● Source document:
========================

Posted on • Originally published at stayregular.net on

Deploy a Static React Blog using GatsbyJS and Github

We'll be creating a blog using GatsbyJS, a static site generator for React. GatsbyJS takes your content, either static files or external data from an API, and generates pages that are hardcoded with the data. Rather than calling the API for your latest blog posts for each request, all your posts are pre-cached into separate HTML files. This allows you to serve your entire website over a CDN. And without any external API calls or even server-side rendering, the website loads lightning fast -- and is offline-friendly.

Today we'll be developing a static blog generated by GatsbyJS, written in Markdown, and we'll deploy on Github Pages to host the blog.

But first, what is GatsbyJS?

========================

● Exercises to complete:
[A] Reproduce the passage of the GatsbyJS tutorial between "Posted on •" and "and is offline-friendly.", inclusive.
[B] Answer these questions from the GatsbyJS tutorial:
(i) What kind of tool does it call GatsbyJS?
(ii) In what format will the blog be written?
(iii) On what service will the blog be hosted?

● Provided data:
========================

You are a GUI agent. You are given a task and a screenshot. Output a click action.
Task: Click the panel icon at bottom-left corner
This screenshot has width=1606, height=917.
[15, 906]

========================

● Results for the exercise:
[A]
Posted on • Originally published at stayregular.net on

Deploy a Static React Blog using GatsbyJS and Github

We'll be creating a blog using GatsbyJS, a static site generator for React. GatsbyJS takes your content, either static files or external data from an API, and generates pages that are hardcoded with the data. Rather than calling the API for your latest blog posts for each request, all your posts are pre-cached into separate HTML files. This allows you to serve your entire website over a CDN. And without any external API calls or even server-side rendering, the website loads lightning fast -- and is offline-friendly.

[B]
(i) A static site generator for React.
(ii) Markdown.
(iii) Github Pages.